El vegetarianismo y la dieta vegetariana

La dieta vegetariana merece especial atención porque es uno de los mejores ejemplos de la confusión que se crea cuando se mezclan conceptos. Como hoy conocemos, para satisfacer adecuadamente las necesidades nutritivas del hombre, la dieta debe contener alimentos de distintas características, representativos de cada uno de los diez grupos principales de alimentos habituales. Por tanto, toda dieta que prescinda de un grupo de alimentos, como son los alimentos de origen animal, debe considerarse con reservas.

La limitación principal de la dieta vegetariana es la menor calidad de la fuente de proteína, es decir, de la proteína vegetal, así como la ausencia de vitamina B12 en los alimentos vegetales. Recordemos, en este sentido, que las proteínas de origen vegetal contienen generalmente una menor proporción de algunos de los aminoácidos indispensables para nuestra nutrición que las proteínas de origen animal. Afortunadamente, gracias al fenómeno de la suplementación es posible obtener mezclas de proteínas distintas que se comportan como una proteína de buena calidad, desde el punto de vista nutritivo.

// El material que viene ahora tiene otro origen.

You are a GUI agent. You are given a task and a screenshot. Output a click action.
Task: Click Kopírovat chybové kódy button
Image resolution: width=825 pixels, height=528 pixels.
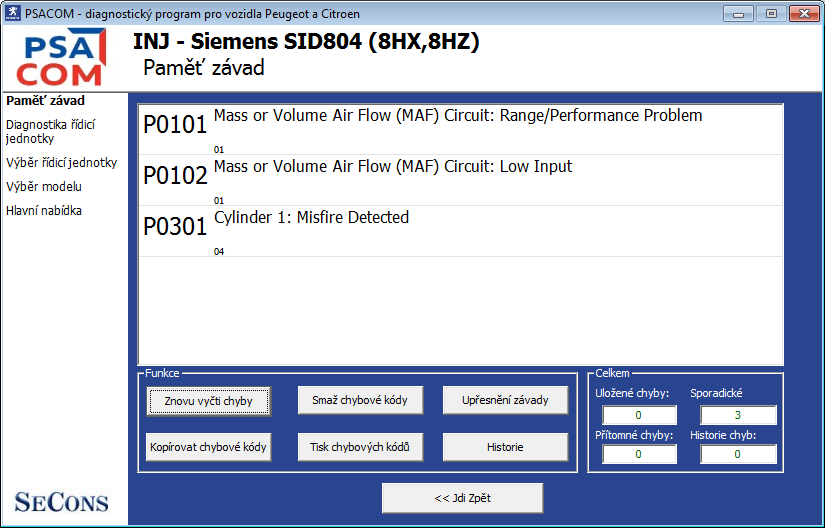(x=208, y=446)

La adición de proteínas de buena calidad, como las de la leche y el huevo, a una dieta vegetariana, transforma a ésta en una dieta satisfactoria.Por otro lado, el problema de la ausencia de vitamina B12 en la dieta vegetariana estricta no resulta menos importante, ya que esta vitamina es indispensable para el hombre, ocasionando su carencia anemia perniciosa y graves alteraciones del sistema nervioso. Pues bien, esta vitamina no está presente en los vegetales.